• [Records supplied]:
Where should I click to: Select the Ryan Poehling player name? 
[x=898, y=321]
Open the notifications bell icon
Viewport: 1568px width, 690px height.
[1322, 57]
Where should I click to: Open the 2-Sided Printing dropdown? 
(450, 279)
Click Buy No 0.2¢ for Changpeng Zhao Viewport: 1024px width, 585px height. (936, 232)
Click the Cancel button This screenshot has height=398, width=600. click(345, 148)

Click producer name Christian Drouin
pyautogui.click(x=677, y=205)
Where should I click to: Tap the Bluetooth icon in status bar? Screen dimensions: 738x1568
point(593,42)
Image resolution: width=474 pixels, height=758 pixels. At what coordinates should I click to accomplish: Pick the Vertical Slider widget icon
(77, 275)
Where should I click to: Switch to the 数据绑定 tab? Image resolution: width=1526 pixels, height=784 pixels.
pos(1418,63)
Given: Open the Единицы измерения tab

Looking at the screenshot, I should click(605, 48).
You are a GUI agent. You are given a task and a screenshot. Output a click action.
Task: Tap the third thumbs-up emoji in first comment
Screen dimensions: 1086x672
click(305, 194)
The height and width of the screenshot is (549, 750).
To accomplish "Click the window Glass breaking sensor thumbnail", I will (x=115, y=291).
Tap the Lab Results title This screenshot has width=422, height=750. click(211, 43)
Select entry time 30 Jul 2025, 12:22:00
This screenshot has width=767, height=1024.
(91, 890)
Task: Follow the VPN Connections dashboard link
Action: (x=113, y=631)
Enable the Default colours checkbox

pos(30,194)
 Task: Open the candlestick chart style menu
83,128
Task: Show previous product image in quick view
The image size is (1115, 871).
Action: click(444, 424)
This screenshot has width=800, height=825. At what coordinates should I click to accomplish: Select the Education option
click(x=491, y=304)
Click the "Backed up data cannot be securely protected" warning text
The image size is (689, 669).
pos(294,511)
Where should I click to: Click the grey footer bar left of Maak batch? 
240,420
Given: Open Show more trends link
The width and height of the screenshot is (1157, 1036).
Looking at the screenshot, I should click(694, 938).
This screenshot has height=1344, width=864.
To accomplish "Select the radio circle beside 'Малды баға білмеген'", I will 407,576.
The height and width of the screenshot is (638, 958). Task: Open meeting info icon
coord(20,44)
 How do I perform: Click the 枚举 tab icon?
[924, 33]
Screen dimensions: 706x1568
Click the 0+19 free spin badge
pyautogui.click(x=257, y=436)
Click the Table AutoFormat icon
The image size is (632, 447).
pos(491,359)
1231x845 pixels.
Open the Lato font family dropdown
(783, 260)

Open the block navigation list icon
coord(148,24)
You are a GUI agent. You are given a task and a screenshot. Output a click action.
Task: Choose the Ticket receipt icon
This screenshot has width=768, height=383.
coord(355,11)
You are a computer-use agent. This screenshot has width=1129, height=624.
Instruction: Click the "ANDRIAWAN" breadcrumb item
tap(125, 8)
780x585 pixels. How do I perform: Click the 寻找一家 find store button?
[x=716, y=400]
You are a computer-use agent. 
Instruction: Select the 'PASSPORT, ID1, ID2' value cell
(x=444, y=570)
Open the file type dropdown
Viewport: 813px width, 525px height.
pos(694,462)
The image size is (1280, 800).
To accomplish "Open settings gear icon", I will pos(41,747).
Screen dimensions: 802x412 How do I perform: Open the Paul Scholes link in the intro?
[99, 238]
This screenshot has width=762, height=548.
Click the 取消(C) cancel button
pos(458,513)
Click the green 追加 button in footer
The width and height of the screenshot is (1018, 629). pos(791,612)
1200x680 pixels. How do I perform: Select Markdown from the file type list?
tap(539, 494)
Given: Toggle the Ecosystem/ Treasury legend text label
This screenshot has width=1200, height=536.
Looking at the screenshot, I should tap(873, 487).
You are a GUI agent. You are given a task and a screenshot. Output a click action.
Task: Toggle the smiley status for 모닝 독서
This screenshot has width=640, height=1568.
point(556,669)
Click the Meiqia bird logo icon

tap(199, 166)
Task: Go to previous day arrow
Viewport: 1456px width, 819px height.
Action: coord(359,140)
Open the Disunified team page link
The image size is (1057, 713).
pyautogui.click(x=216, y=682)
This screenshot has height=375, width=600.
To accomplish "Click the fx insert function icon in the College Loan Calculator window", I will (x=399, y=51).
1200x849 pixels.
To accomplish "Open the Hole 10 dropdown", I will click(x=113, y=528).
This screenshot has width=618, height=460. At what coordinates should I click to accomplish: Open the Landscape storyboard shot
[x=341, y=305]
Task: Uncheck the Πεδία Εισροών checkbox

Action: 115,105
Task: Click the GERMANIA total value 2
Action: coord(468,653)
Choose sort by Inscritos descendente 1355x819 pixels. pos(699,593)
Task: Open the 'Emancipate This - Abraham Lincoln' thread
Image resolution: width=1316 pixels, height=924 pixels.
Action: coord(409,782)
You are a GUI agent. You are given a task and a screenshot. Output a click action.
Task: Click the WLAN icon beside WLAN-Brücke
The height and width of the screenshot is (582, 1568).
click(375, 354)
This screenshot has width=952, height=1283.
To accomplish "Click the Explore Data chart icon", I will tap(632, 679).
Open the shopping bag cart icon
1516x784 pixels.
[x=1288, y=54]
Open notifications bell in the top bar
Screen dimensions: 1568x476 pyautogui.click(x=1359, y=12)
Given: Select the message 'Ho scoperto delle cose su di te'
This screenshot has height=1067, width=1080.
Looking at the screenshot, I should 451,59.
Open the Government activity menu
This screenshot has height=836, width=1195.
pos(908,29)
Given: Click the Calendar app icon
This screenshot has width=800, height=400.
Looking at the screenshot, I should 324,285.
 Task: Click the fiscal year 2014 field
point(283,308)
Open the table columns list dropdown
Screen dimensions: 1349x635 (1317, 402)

• [What is expected]: Give back the material above in its entirety, with every word intact.

• [Exercise solution]:
Where should I click to: Select the Ryan Poehling player name? 
[x=898, y=321]
Open the notifications bell icon
Viewport: 1568px width, 690px height.
[1322, 57]
Where should I click to: Open the 2-Sided Printing dropdown? 
(450, 279)
Click Buy No 0.2¢ for Changpeng Zhao Viewport: 1024px width, 585px height. (936, 232)
Click the Cancel button This screenshot has height=398, width=600. click(345, 148)

Click producer name Christian Drouin
pyautogui.click(x=677, y=205)
Where should I click to: Tap the Bluetooth icon in status bar? Screen dimensions: 738x1568
point(593,42)
Image resolution: width=474 pixels, height=758 pixels. At what coordinates should I click to accomplish: Pick the Vertical Slider widget icon
(77, 275)
Where should I click to: Switch to the 数据绑定 tab? Image resolution: width=1526 pixels, height=784 pixels.
pos(1418,63)
Given: Open the Единицы измерения tab

Looking at the screenshot, I should click(605, 48).
You are a GUI agent. You are given a task and a screenshot. Output a click action.
Task: Tap the third thumbs-up emoji in first comment
Screen dimensions: 1086x672
click(305, 194)
The height and width of the screenshot is (549, 750).
To accomplish "Click the window Glass breaking sensor thumbnail", I will (x=115, y=291).
Tap the Lab Results title This screenshot has width=422, height=750. click(211, 43)
Select entry time 30 Jul 2025, 12:22:00
This screenshot has width=767, height=1024.
(91, 890)
Task: Follow the VPN Connections dashboard link
Action: (x=113, y=631)
Enable the Default colours checkbox

pos(30,194)
 Task: Open the candlestick chart style menu
83,128
Task: Show previous product image in quick view
The image size is (1115, 871).
Action: click(444, 424)
This screenshot has width=800, height=825. At what coordinates should I click to accomplish: Select the Education option
click(x=491, y=304)
Click the "Backed up data cannot be securely protected" warning text
The image size is (689, 669).
pos(294,511)
Where should I click to: Click the grey footer bar left of Maak batch? 
240,420
Given: Open Show more trends link
The width and height of the screenshot is (1157, 1036).
Looking at the screenshot, I should click(694, 938).
This screenshot has height=1344, width=864.
To accomplish "Select the radio circle beside 'Малды баға білмеген'", I will 407,576.
The height and width of the screenshot is (638, 958). Task: Open meeting info icon
coord(20,44)
 How do I perform: Click the 枚举 tab icon?
[924, 33]
Screen dimensions: 706x1568
Click the 0+19 free spin badge
pyautogui.click(x=257, y=436)
Click the Table AutoFormat icon
The image size is (632, 447).
pos(491,359)
1231x845 pixels.
Open the Lato font family dropdown
(783, 260)

Open the block navigation list icon
coord(148,24)
You are a GUI agent. You are given a task and a screenshot. Output a click action.
Task: Choose the Ticket receipt icon
This screenshot has width=768, height=383.
coord(355,11)
You are a computer-use agent. This screenshot has width=1129, height=624.
Instruction: Click the "ANDRIAWAN" breadcrumb item
tap(125, 8)
780x585 pixels. How do I perform: Click the 寻找一家 find store button?
[x=716, y=400]
You are a computer-use agent. 
Instruction: Select the 'PASSPORT, ID1, ID2' value cell
(x=444, y=570)
Open the file type dropdown
Viewport: 813px width, 525px height.
pos(694,462)
The image size is (1280, 800).
To accomplish "Open settings gear icon", I will pos(41,747).
Screen dimensions: 802x412 How do I perform: Open the Paul Scholes link in the intro?
[99, 238]
This screenshot has width=762, height=548.
Click the 取消(C) cancel button
pos(458,513)
Click the green 追加 button in footer
The width and height of the screenshot is (1018, 629). pos(791,612)
1200x680 pixels. How do I perform: Select Markdown from the file type list?
tap(539, 494)
Given: Toggle the Ecosystem/ Treasury legend text label
This screenshot has width=1200, height=536.
Looking at the screenshot, I should tap(873, 487).
You are a GUI agent. You are given a task and a screenshot. Output a click action.
Task: Toggle the smiley status for 모닝 독서
This screenshot has width=640, height=1568.
point(556,669)
Click the Meiqia bird logo icon

tap(199, 166)
Task: Go to previous day arrow
Viewport: 1456px width, 819px height.
Action: coord(359,140)
Open the Disunified team page link
The image size is (1057, 713).
pyautogui.click(x=216, y=682)
This screenshot has height=375, width=600.
To accomplish "Click the fx insert function icon in the College Loan Calculator window", I will (x=399, y=51).
1200x849 pixels.
To accomplish "Open the Hole 10 dropdown", I will click(x=113, y=528).
This screenshot has width=618, height=460. At what coordinates should I click to accomplish: Open the Landscape storyboard shot
[x=341, y=305]
Task: Uncheck the Πεδία Εισροών checkbox

Action: 115,105
Task: Click the GERMANIA total value 2
Action: coord(468,653)
Choose sort by Inscritos descendente 1355x819 pixels. pos(699,593)
Task: Open the 'Emancipate This - Abraham Lincoln' thread
Image resolution: width=1316 pixels, height=924 pixels.
Action: coord(409,782)
You are a GUI agent. You are given a task and a screenshot. Output a click action.
Task: Click the WLAN icon beside WLAN-Brücke
The height and width of the screenshot is (582, 1568).
click(375, 354)
This screenshot has width=952, height=1283.
To accomplish "Click the Explore Data chart icon", I will tap(632, 679).
Open the shopping bag cart icon
1516x784 pixels.
[x=1288, y=54]
Open notifications bell in the top bar
Screen dimensions: 1568x476 pyautogui.click(x=1359, y=12)
Given: Select the message 'Ho scoperto delle cose su di te'
This screenshot has height=1067, width=1080.
Looking at the screenshot, I should 451,59.
Open the Government activity menu
This screenshot has height=836, width=1195.
pos(908,29)
Given: Click the Calendar app icon
This screenshot has width=800, height=400.
Looking at the screenshot, I should 324,285.
 Task: Click the fiscal year 2014 field
point(283,308)
Open the table columns list dropdown
Screen dimensions: 1349x635 (1317, 402)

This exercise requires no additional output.